|Chirase, Norbert - NUTRITIONIST|
|Greene, L. - TAES|
|Loan, R. - TAMU|
|Auvermann, B. - TAES|
|Parker, D. - WTAMU|
|Walborg, E. - WTAMU|
|Stevenson, D. - WTAMU|
|Xu, Y. - WTAMU|
|Klaunig, J. - WTAMU|
Submitted to: American Journal of Veterinary Research
Publication Type: Peer Reviewed Journal
Publication Acceptance Date: August 28, 2003
Publication Date: June 1, 2004
Citation: Chirase, N.K., Greene, L.W., Purdy, C.W., Loan, R.W., Auvermann, B.W., Parker, D.B., Walborg, E.F., Stevenson, D.E., Xu, Y., Klaunig, J.E. 2004. The effect of transport stress on respiratory disease, serum antioxidant status, and serum concentrations of lipid peroxidation biomarkers in beef cattle. American Journal of Veterinary Research. 65(6):860-864 Interpretive Summary: Marketing stress including transportation stress induces bovine respiratory disease complex (BRDC) that cost the feeder calf industry $750, 000, 000 dollars per year. Many viral and bacterial vaccines have been produced to minimize the induction of this disease. Yet BRDC still exist and the economic losses still occur. Therefore, further research is needed concerning factors that may influence the immune system, such as antioxidants (vitamins A, C, and E) and toxic break down products like lipoperoxidantion levels. Marketing stress reduced the total antioxidant capacity of the serum and increased the peroxidase levels 3-fold in the serum of stressed calves. Calves that eventually died of BRDC had 43% higher peroxidase levels one-day post transit than calves that never became sick. Calves that became sick with BRDC and had to be treated 3 times with antibiotics had a 2-fold higher peroxidase level than healthy calves on arrival at the feedyard. Conclusion marketing stress increased oxidative stress biomarkers, which were related to BRDC sickness and calf mortality.

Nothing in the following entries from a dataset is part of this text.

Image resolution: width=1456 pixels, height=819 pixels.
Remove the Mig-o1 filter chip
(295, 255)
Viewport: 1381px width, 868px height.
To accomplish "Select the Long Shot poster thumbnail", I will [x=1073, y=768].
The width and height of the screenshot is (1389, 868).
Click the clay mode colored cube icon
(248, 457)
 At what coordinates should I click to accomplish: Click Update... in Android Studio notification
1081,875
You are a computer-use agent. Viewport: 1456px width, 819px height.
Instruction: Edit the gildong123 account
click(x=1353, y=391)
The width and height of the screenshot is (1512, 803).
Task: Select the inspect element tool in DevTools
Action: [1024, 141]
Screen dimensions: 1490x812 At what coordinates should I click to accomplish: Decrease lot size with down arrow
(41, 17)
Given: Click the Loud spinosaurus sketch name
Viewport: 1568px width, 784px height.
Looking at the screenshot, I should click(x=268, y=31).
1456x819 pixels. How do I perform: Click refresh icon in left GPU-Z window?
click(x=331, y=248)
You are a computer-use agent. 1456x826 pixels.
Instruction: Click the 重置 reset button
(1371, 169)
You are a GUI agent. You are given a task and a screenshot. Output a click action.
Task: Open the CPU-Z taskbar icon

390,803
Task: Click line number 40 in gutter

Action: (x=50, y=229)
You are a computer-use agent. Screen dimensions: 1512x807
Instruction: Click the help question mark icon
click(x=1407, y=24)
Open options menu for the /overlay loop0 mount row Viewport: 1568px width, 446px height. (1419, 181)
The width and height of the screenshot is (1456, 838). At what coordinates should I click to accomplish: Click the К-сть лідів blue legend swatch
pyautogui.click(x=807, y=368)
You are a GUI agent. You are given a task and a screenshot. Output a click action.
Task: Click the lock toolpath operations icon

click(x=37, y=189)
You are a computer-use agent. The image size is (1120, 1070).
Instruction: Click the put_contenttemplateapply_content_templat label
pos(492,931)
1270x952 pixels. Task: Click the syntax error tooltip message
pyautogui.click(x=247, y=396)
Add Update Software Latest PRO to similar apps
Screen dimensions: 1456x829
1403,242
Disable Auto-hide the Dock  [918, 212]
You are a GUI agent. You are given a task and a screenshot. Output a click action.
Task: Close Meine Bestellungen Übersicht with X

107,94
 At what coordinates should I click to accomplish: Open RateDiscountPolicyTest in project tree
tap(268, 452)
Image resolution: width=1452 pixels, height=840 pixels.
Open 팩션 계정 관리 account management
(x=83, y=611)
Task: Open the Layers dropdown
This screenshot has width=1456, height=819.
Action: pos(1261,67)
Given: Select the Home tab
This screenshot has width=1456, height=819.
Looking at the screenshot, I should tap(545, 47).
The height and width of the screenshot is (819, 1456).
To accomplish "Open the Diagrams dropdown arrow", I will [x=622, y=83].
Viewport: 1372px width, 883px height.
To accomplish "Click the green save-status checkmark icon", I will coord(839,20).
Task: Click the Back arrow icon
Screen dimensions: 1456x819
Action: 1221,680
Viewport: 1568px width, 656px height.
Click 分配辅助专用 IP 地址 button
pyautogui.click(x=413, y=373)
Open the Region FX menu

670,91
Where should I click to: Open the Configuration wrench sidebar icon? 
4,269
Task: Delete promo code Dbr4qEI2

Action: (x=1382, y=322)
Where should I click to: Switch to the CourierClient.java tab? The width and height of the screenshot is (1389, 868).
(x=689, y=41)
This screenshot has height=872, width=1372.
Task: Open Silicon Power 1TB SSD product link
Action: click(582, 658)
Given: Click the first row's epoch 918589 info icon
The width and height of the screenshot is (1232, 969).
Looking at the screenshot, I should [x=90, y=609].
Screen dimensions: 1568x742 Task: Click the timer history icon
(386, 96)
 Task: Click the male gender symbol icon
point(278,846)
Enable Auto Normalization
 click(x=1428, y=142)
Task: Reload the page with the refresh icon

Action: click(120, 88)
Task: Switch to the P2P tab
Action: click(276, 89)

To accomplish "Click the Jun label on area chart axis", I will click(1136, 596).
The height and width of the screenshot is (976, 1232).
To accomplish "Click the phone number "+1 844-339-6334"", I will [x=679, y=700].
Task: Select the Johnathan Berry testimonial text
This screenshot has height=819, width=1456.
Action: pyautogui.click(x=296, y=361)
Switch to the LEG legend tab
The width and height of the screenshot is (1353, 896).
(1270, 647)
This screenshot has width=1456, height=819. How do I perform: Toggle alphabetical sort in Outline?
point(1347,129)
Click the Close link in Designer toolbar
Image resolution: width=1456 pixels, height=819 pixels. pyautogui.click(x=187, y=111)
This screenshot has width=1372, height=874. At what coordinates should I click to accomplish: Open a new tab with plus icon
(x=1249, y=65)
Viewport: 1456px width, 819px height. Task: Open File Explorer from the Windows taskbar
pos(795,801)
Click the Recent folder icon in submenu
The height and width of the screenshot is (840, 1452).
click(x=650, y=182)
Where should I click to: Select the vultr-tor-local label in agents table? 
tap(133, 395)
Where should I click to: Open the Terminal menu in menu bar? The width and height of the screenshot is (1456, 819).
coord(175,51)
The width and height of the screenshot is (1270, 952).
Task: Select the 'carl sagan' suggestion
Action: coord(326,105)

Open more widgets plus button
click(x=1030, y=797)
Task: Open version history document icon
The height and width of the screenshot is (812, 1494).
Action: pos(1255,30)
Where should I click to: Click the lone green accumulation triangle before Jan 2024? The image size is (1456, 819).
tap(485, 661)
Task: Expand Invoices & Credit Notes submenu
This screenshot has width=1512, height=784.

Technical Abstract: The objective of the experiment was to determine the effect of marketing stress on oxidative stress biomarker concentrations of beef steer calves with or without tilmicosin treatment. One-hundred-five crossbred young steers were purchased from 3 eastern Tennessee auction markets, and assembled at a nearby Order-Buyer (OB), then transported 1,930 km to a feedyard located in Bushland, Texas. The calves were identified, weighed, temperatured, and blood sampled at the OB, and parameters and samples were taken on day 1, 15, 22, and 28 in the feedyard. Calves were scored daily for signs of respiratory disease. All serum samples were used to measure serum total antioxidant capacity (TACA) and serum malondialdehyde (MDA) concentrations and used as oxidative stress biomarkers. Marketing stress decreased (P < 0.002) serum TACA (147 vs. 133 U/ml; d-3 vs. 1), and increased (P < 0.001) serum MDA concentrations (10.9 vs. 30.2 microgram/milliliter; d-3 vs. 1). Calves that died had 43% more serum MDA concentration on d 1 post transit than those that lived (42.2 vs. 29.4 microgram/milliliter). Calves that were treated 3 times for BRDC had 2-fold higher MDA concentrations on arrival (d 1) than healthy calves. Tilmicosin treated calves had 20.8% greater (P < 0.05) average daily gain and greater (P < 0.05) serum TACA than controls on d 28-post transit. Marketing stress increased oxidative stress biomarkers, which were related to degree of BRDC sickness and calf mortality.